Task directions: Retyping the data exactly is the task. Include every line.

START Materials provided

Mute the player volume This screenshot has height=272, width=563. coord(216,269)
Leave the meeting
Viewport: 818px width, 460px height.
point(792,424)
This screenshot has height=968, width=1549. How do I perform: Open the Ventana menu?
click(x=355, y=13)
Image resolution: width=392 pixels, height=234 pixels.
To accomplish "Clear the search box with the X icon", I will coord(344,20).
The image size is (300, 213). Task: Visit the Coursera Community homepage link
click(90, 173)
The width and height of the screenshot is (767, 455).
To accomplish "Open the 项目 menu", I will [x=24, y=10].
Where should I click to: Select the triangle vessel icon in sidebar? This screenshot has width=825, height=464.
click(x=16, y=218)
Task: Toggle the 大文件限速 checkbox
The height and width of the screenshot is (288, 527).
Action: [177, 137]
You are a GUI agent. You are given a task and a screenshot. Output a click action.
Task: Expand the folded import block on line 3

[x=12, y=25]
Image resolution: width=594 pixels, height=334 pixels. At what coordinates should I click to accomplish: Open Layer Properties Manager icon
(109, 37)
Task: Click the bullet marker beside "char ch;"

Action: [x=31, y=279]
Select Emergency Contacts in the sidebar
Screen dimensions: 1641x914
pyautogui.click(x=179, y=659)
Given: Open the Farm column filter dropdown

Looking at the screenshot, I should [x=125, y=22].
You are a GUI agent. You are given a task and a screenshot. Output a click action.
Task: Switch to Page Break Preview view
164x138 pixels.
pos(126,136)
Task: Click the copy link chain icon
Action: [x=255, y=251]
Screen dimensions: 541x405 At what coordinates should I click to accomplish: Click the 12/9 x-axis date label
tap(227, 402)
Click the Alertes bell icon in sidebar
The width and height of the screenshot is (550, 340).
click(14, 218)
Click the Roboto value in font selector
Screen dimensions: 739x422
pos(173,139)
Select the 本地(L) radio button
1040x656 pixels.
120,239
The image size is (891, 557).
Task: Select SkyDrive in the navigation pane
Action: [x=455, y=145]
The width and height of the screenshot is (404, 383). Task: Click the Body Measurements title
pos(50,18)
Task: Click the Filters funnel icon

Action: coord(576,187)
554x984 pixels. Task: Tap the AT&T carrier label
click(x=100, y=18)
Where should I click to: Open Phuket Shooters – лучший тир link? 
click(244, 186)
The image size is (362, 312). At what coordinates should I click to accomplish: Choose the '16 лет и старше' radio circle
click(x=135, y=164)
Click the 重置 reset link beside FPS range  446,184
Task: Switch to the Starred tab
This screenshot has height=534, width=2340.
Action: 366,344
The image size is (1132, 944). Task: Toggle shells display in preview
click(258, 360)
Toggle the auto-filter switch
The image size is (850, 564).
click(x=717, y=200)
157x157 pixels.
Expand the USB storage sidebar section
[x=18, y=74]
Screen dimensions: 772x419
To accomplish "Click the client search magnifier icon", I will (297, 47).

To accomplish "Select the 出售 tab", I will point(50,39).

END Materials provided

Finished task:
Mute the player volume This screenshot has height=272, width=563. coord(216,269)
Leave the meeting
Viewport: 818px width, 460px height.
point(792,424)
This screenshot has height=968, width=1549. How do I perform: Open the Ventana menu?
click(x=355, y=13)
Image resolution: width=392 pixels, height=234 pixels.
To accomplish "Clear the search box with the X icon", I will coord(344,20).
The image size is (300, 213). Task: Visit the Coursera Community homepage link
click(90, 173)
The width and height of the screenshot is (767, 455).
To accomplish "Open the 项目 menu", I will [x=24, y=10].
Where should I click to: Select the triangle vessel icon in sidebar? This screenshot has width=825, height=464.
click(x=16, y=218)
Task: Toggle the 大文件限速 checkbox
The height and width of the screenshot is (288, 527).
Action: [177, 137]
You are a GUI agent. You are given a task and a screenshot. Output a click action.
Task: Expand the folded import block on line 3

[x=12, y=25]
Image resolution: width=594 pixels, height=334 pixels. At what coordinates should I click to accomplish: Open Layer Properties Manager icon
(109, 37)
Task: Click the bullet marker beside "char ch;"

Action: [x=31, y=279]
Select Emergency Contacts in the sidebar
Screen dimensions: 1641x914
pyautogui.click(x=179, y=659)
Given: Open the Farm column filter dropdown

Looking at the screenshot, I should [x=125, y=22].
You are a GUI agent. You are given a task and a screenshot. Output a click action.
Task: Switch to Page Break Preview view
164x138 pixels.
pos(126,136)
Task: Click the copy link chain icon
Action: [x=255, y=251]
Screen dimensions: 541x405 At what coordinates should I click to accomplish: Click the 12/9 x-axis date label
tap(227, 402)
Click the Alertes bell icon in sidebar
The width and height of the screenshot is (550, 340).
click(14, 218)
Click the Roboto value in font selector
Screen dimensions: 739x422
pos(173,139)
Select the 本地(L) radio button
1040x656 pixels.
120,239
The image size is (891, 557).
Task: Select SkyDrive in the navigation pane
Action: [x=455, y=145]
The width and height of the screenshot is (404, 383). Task: Click the Body Measurements title
pos(50,18)
Task: Click the Filters funnel icon

Action: coord(576,187)
554x984 pixels. Task: Tap the AT&T carrier label
click(x=100, y=18)
Where should I click to: Open Phuket Shooters – лучший тир link? 
click(244, 186)
The image size is (362, 312). At what coordinates should I click to accomplish: Choose the '16 лет и старше' radio circle
click(x=135, y=164)
Click the 重置 reset link beside FPS range  446,184
Task: Switch to the Starred tab
This screenshot has height=534, width=2340.
Action: 366,344
The image size is (1132, 944). Task: Toggle shells display in preview
click(258, 360)
Toggle the auto-filter switch
The image size is (850, 564).
click(x=717, y=200)
157x157 pixels.
Expand the USB storage sidebar section
[x=18, y=74]
Screen dimensions: 772x419
To accomplish "Click the client search magnifier icon", I will (297, 47).

To accomplish "Select the 出售 tab", I will point(50,39).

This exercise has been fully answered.